# What you should do
In the part that opens with the line containing "has height=1450, width=2576." and closes with the line containing "page-title-line: Количество вакансий is", substitute "screenshot size" for "image size" wherever it appears. Reproduce that part with every other character left unchanged.
Segment Start: Records shown
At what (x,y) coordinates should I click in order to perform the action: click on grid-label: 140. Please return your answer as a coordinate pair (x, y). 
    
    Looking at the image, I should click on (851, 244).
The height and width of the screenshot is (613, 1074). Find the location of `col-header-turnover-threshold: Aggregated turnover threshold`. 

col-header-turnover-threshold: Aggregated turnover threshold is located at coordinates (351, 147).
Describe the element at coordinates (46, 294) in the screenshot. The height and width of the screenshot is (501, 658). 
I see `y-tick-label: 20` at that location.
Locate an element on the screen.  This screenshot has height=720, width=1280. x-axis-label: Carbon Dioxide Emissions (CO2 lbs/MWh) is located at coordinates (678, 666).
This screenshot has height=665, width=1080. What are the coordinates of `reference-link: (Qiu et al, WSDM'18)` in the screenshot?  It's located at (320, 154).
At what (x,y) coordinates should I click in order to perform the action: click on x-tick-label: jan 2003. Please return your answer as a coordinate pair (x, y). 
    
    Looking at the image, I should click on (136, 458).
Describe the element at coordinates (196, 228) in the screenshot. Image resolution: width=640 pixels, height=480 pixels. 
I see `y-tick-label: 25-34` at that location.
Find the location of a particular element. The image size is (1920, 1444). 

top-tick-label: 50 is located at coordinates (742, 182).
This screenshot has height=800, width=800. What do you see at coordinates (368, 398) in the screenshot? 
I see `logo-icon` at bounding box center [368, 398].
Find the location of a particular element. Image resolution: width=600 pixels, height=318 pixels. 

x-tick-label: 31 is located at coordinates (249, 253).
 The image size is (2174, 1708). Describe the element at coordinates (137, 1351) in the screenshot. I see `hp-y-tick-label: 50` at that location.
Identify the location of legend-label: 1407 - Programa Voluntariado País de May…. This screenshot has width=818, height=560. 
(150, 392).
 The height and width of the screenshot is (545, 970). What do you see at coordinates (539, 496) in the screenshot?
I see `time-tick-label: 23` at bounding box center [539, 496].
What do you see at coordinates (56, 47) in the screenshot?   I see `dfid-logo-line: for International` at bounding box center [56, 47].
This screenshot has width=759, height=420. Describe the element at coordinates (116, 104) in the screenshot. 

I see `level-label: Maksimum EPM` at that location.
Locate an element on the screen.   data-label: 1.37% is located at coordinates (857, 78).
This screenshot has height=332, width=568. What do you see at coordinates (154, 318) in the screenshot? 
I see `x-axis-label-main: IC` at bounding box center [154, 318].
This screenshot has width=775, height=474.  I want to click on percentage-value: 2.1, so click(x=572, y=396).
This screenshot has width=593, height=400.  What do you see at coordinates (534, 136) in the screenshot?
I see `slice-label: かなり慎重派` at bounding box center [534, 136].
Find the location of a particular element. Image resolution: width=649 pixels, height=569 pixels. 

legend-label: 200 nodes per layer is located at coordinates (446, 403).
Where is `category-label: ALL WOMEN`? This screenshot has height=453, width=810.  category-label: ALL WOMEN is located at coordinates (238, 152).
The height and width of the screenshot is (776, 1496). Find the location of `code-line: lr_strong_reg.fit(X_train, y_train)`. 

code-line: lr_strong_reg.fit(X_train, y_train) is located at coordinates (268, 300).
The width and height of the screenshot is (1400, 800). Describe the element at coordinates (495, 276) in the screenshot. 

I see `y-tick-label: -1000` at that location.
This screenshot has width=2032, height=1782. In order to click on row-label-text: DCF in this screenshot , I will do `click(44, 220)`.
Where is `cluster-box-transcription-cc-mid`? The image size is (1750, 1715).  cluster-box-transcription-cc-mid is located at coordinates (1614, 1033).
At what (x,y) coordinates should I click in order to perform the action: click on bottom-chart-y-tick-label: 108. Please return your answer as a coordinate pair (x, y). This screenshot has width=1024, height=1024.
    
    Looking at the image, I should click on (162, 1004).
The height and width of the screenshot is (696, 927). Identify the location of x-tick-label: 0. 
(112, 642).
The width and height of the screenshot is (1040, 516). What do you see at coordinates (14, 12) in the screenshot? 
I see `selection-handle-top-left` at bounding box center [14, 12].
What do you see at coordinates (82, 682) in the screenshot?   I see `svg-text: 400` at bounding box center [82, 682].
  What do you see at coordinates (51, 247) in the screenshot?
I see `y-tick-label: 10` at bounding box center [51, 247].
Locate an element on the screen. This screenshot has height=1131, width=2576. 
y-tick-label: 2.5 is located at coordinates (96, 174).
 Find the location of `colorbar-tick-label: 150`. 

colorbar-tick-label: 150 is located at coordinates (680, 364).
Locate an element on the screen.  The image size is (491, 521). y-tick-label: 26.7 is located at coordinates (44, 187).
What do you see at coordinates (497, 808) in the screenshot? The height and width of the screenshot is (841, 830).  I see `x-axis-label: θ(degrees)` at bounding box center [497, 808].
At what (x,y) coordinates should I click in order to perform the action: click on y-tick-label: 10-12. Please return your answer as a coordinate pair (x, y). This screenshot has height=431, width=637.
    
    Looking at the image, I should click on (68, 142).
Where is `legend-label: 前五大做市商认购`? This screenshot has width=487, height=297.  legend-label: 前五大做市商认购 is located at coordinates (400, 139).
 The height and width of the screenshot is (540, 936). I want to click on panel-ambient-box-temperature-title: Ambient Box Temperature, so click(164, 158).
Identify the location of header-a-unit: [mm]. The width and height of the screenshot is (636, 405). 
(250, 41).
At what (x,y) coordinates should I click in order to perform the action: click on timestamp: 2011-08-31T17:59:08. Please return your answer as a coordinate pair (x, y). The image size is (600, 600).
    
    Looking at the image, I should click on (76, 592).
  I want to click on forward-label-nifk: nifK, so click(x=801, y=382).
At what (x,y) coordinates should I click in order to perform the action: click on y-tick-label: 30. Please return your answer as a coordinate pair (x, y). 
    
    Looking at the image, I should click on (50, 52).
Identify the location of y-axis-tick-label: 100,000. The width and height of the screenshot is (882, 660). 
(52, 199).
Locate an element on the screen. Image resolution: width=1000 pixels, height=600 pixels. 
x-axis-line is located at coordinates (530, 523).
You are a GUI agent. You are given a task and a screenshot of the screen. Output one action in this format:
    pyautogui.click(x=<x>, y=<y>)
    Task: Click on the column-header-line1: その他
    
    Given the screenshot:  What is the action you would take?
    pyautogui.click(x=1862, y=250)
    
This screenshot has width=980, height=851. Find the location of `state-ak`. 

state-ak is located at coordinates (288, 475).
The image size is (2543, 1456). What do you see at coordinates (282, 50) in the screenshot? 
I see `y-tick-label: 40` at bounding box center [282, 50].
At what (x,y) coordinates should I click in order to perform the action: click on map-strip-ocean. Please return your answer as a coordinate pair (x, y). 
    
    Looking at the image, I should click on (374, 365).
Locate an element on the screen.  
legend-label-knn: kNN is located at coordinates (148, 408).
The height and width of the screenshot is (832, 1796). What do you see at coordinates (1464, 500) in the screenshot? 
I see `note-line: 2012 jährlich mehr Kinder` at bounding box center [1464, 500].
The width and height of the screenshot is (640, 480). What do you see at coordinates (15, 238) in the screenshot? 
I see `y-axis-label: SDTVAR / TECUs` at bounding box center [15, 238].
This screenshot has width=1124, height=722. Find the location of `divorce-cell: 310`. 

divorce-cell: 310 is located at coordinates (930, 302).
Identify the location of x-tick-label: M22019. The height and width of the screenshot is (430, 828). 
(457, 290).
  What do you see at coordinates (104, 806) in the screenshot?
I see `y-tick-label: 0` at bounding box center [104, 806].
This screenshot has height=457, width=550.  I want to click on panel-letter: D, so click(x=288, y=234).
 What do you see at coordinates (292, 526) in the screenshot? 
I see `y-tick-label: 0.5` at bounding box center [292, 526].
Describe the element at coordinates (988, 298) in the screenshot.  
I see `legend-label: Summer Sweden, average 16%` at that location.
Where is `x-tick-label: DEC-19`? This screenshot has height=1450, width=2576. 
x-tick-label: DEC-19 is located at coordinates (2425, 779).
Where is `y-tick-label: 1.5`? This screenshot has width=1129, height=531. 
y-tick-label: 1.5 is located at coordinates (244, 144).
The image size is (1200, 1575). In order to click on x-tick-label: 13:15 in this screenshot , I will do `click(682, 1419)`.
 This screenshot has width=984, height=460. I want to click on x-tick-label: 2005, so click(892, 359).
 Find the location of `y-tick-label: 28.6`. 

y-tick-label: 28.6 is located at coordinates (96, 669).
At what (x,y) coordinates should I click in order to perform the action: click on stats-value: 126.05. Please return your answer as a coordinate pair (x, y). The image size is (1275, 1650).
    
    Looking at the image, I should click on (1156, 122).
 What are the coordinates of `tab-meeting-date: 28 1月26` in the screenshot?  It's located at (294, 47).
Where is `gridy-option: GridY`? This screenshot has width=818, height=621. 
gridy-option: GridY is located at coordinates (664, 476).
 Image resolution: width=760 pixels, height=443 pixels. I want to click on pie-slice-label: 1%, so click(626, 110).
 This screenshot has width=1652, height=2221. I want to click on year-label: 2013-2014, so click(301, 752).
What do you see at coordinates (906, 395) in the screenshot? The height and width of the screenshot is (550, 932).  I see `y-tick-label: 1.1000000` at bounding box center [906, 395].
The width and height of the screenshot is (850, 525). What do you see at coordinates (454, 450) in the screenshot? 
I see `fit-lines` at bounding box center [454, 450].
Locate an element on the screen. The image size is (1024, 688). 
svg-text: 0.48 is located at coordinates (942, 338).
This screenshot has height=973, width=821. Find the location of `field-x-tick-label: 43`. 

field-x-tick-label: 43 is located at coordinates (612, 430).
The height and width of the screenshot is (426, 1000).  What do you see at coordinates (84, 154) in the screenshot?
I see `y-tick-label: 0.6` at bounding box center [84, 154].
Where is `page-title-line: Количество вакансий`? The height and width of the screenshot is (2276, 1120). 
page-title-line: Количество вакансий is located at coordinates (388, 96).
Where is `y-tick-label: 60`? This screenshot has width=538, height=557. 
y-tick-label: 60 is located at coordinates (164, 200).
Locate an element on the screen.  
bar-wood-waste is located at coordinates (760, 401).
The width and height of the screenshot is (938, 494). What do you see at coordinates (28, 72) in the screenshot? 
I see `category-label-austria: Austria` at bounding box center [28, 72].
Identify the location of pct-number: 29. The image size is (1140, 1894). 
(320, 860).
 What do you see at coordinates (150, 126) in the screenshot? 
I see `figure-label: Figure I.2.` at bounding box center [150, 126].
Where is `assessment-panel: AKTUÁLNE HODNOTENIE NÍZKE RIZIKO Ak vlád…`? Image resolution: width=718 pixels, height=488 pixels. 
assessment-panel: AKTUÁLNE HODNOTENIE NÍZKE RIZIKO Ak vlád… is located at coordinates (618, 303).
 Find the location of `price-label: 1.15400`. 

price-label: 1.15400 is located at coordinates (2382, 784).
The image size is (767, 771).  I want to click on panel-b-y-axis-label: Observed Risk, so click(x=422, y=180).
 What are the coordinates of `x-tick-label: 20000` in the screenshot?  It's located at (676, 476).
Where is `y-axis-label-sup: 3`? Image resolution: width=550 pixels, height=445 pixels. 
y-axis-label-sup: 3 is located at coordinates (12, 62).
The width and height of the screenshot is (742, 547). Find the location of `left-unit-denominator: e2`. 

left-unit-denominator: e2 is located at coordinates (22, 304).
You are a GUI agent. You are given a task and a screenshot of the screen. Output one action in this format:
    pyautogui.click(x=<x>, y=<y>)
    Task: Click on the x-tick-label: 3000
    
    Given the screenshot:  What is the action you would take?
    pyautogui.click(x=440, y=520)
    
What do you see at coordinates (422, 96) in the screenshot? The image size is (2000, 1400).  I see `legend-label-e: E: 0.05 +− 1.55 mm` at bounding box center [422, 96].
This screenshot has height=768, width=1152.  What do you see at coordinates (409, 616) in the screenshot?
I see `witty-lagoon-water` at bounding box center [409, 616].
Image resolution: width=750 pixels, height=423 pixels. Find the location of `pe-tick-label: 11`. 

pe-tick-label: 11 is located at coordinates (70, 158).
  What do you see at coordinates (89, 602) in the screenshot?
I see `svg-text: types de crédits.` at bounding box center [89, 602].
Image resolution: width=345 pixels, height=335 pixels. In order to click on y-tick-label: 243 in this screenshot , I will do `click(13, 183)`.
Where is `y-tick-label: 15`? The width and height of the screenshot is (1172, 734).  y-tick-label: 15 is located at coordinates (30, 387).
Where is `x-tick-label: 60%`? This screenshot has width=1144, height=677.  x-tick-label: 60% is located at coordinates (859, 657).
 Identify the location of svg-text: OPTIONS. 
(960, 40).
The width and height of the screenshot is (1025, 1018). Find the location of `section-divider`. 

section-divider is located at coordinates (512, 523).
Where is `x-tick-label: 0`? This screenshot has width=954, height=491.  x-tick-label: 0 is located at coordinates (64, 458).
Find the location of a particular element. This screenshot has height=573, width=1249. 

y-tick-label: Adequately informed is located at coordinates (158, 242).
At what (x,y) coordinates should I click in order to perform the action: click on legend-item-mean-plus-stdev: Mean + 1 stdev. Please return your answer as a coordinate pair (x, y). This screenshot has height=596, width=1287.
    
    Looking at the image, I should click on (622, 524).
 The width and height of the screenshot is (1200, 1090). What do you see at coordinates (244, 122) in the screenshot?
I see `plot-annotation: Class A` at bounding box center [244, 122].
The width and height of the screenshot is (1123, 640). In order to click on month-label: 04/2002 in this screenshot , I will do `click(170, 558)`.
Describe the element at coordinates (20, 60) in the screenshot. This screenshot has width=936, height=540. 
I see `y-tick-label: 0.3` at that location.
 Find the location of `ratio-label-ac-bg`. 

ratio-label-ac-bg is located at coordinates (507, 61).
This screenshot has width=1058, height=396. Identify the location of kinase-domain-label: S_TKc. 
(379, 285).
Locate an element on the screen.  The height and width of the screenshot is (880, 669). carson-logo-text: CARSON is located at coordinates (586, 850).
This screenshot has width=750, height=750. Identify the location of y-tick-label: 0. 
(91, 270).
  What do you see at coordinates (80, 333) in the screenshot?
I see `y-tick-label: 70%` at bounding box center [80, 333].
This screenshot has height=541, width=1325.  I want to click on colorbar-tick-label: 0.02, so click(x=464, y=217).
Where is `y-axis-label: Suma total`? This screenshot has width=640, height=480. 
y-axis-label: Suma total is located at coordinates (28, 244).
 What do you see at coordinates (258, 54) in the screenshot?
Segment End: Records shown
# Written answer
Where is `x-tick-label: DEC-19`? This screenshot has height=1450, width=2576. 
x-tick-label: DEC-19 is located at coordinates (2425, 779).
Where is `y-tick-label: 1.5`? This screenshot has width=1129, height=531. 
y-tick-label: 1.5 is located at coordinates (244, 144).
The screenshot size is (1200, 1575). In order to click on x-tick-label: 13:15 in this screenshot , I will do `click(682, 1419)`.
 This screenshot has width=984, height=460. I want to click on x-tick-label: 2005, so click(892, 359).
 Find the location of `y-tick-label: 28.6`. 

y-tick-label: 28.6 is located at coordinates (96, 669).
At what (x,y) coordinates should I click in order to perform the action: click on stats-value: 126.05. Please return your answer as a coordinate pair (x, y). The screenshot size is (1275, 1650).
    
    Looking at the image, I should click on (1156, 122).
 What are the coordinates of `tab-meeting-date: 28 1月26` in the screenshot?  It's located at (294, 47).
Where is `gridy-option: GridY`? This screenshot has width=818, height=621. 
gridy-option: GridY is located at coordinates (664, 476).
 Image resolution: width=760 pixels, height=443 pixels. I want to click on pie-slice-label: 1%, so click(626, 110).
 This screenshot has width=1652, height=2221. I want to click on year-label: 2013-2014, so click(301, 752).
What do you see at coordinates (906, 395) in the screenshot? The height and width of the screenshot is (550, 932).  I see `y-tick-label: 1.1000000` at bounding box center [906, 395].
The width and height of the screenshot is (850, 525). What do you see at coordinates (454, 450) in the screenshot? 
I see `fit-lines` at bounding box center [454, 450].
Locate an element on the screen. The screenshot size is (1024, 688). 
svg-text: 0.48 is located at coordinates (942, 338).
This screenshot has height=973, width=821. Find the location of `field-x-tick-label: 43`. 

field-x-tick-label: 43 is located at coordinates (612, 430).
The height and width of the screenshot is (426, 1000).  What do you see at coordinates (84, 154) in the screenshot?
I see `y-tick-label: 0.6` at bounding box center [84, 154].
Where is `page-title-line: Количество вакансий`? The height and width of the screenshot is (2276, 1120). 
page-title-line: Количество вакансий is located at coordinates (388, 96).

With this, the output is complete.